Affordability and the intergenerational puzzle
A solution to the housing affordability puzzle could be on our doorstep.
Official sources report that baby boomers (born 1946 to 1964) account for a quarter of the population, but they possess more than half the nation’s wealth.
Analysts suggest that the boomers have been the beneficiaries of a 50-year economic miracle, and they are unlikely to ease out of this accumulating any time soon.
Hope springs eternal for emerging generations
But there is hope for the emerging generations whose wealth has stagnated.
The households of Australians aged 55-plus currently own a combined $2.8 trillion and over the next decade will pass on much of this.
By the time they move from the growing to the spending side of this accumulation, it will have exceeded the more than $3 trillion level.
Therefore, the next 10 years at least will see the biggest intergenerational wealth transfer in Australia’s history and many of the younger generations will be the main beneficiaries.
The revelation is nothing new as financial experts have spoken of the importance of planning.
In terms of wealth creation, frugality was the cornerstone for most adults in the 1930s through to the 1950s. Their children grew up with a far less stringent attitude to money. The post-war generation — today’s baby boomers – reaped the benefits of their parents ‘work hard and save’ ethic.
This concept has more than paid off. The figure of national property assets that are likely to change hands by 2025 is estimated at more than $400 billion.
Piecing together the wealth transfer puzzle
A combination of rising property prices, an ageing population and high homeownership rates will produce a perfect storm with record intergenerational wealth transfer or inheritance.
Industry data shows that the wealthiest Australians were elderly couples whose net worth had surged 70 per cent in the previous two decades – largely due to the appreciation in house prices and changes in the superannuation arrangements.
Interestingly, Australians pocketed a 21 per cent increase in pay during this period, but families were paying twice as much for childcare and were relying more on grandparents as carers. More than a quarter of families rely on grandparents for an average of 14 hours of care each week. Not much has changed since then.
With one in 10 homes tipped to be given away, housing inheritance is predicted to more than double by the year 2025.
Of course, there are variables (releasing equity, aged care, improvements in life expectancy and housing debt) in the equation. But it’s reasonable to expect that the value of wealth transfer will only rise exponentially.
Beware: inheritance is not always guaranteed
The inheritance that may never come is another issue for Generation Y.

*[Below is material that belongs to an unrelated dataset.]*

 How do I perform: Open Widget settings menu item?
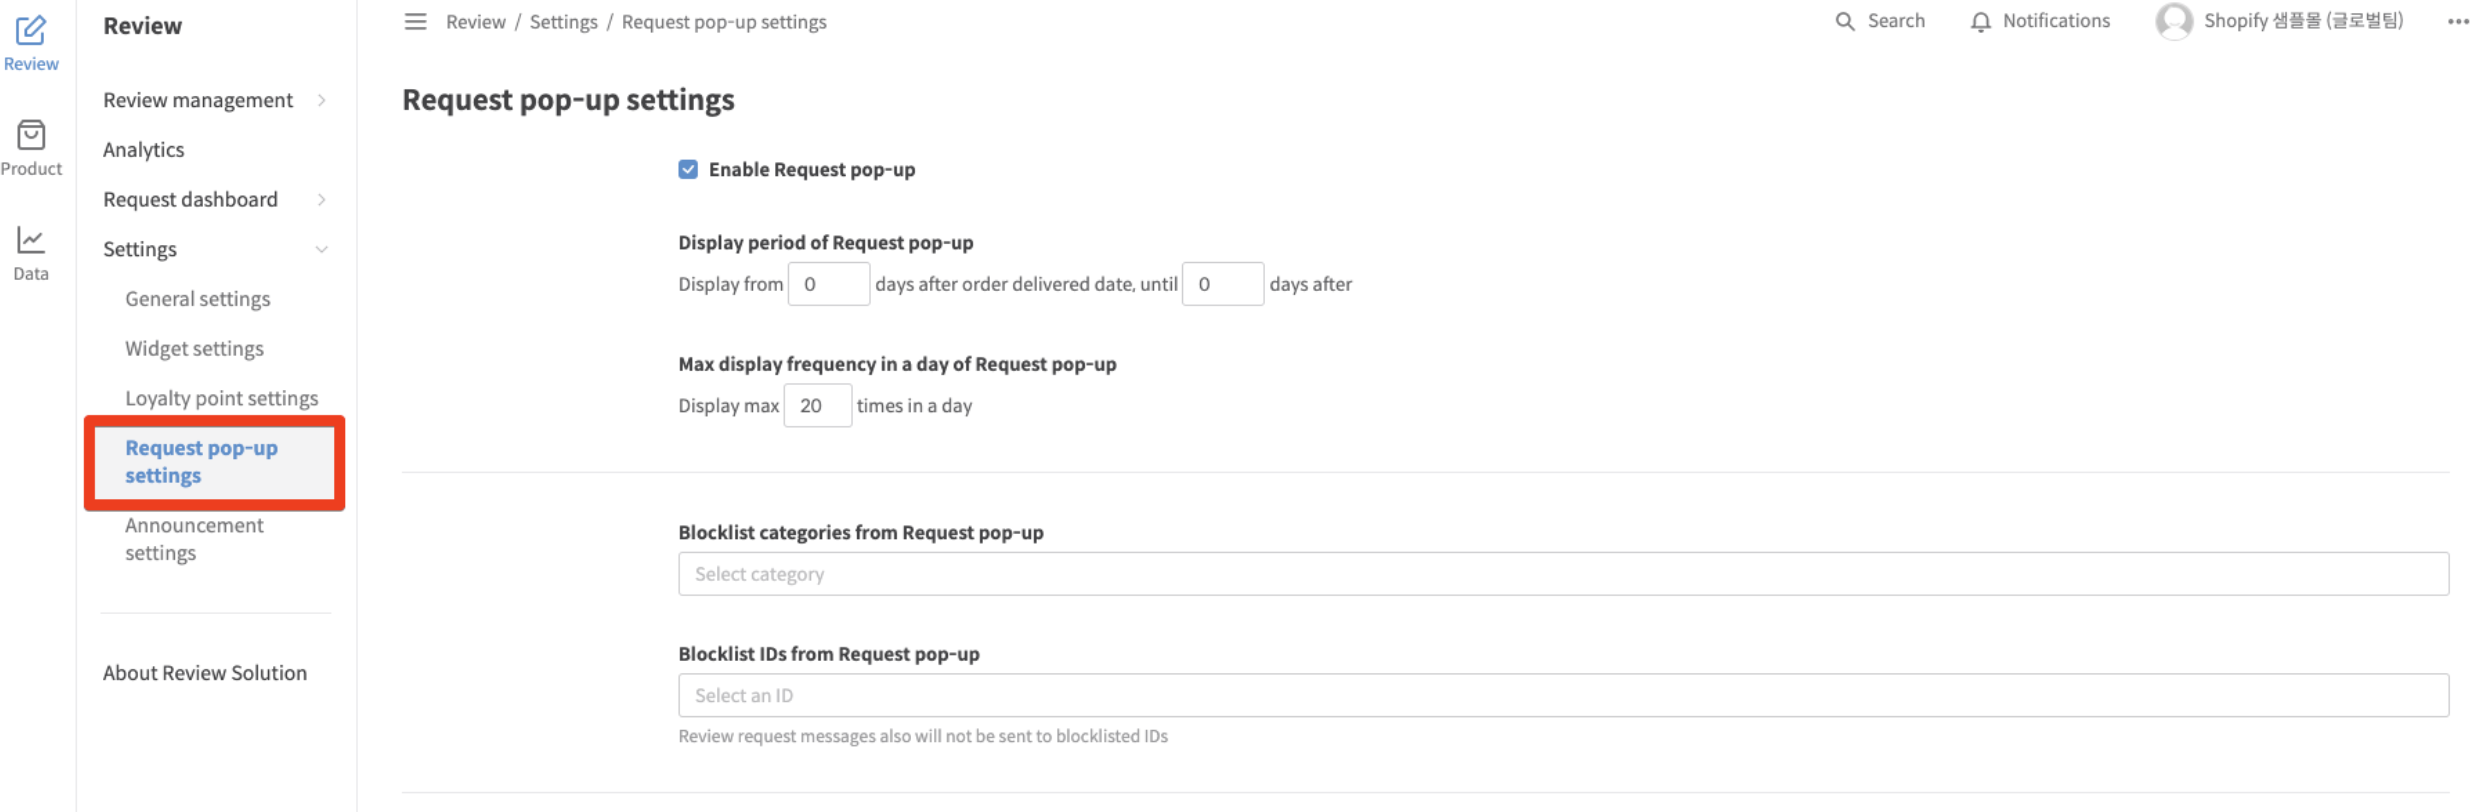click(x=194, y=349)
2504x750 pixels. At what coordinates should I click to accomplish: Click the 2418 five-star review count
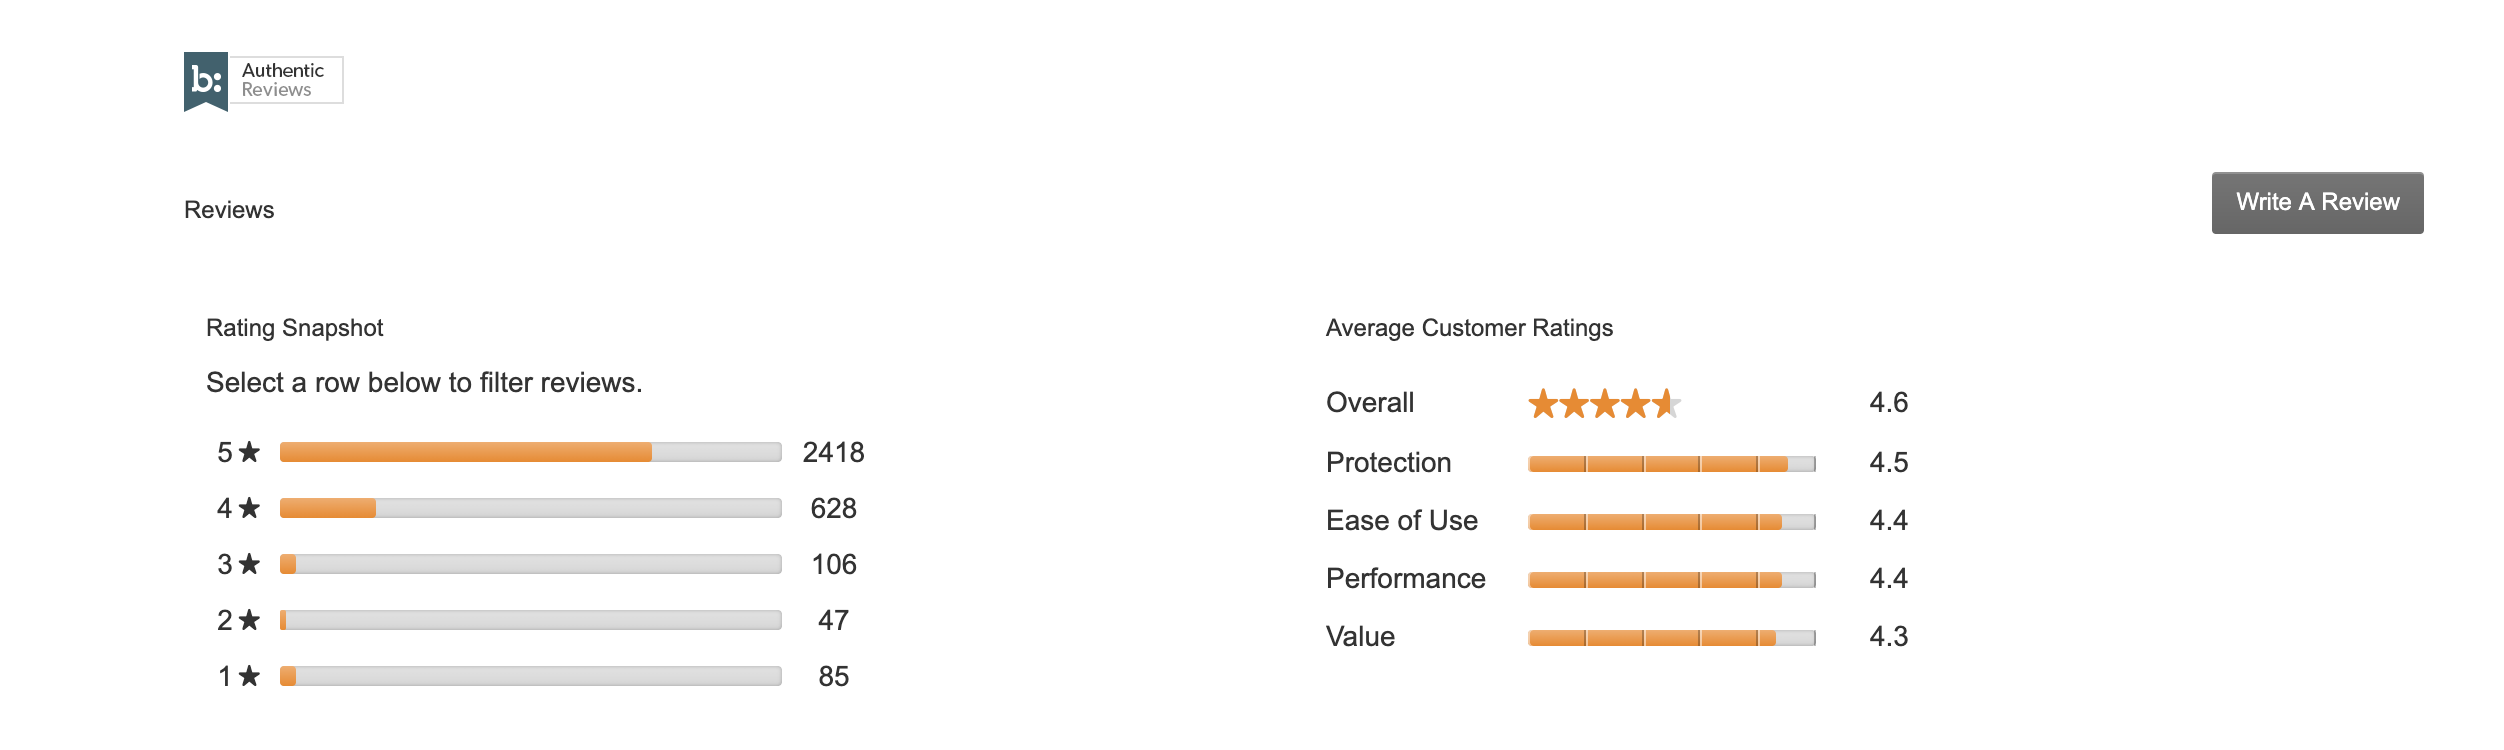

Affordability studies show that around 90 per cent of Gen Y aspire to own their home, but the gap between their deposit and what was required was the biggest barrier. The average deficit was $50,000.
Of those Gen Ys already in their own home, 38 per cent received financial assistance from parents or grandparents. But for those yet to enter homeownership, almost 60 per cent felt they were unlikely to receive any intergenerational assistance and, consequently, stop them from ever entering homeownership.
Also complicating the equation is that Australians are buying their first home at an older age. The downside to this is that they could still be paying off their home when they reach retirement age, meaning the transfer of wealth to children was also unlikely.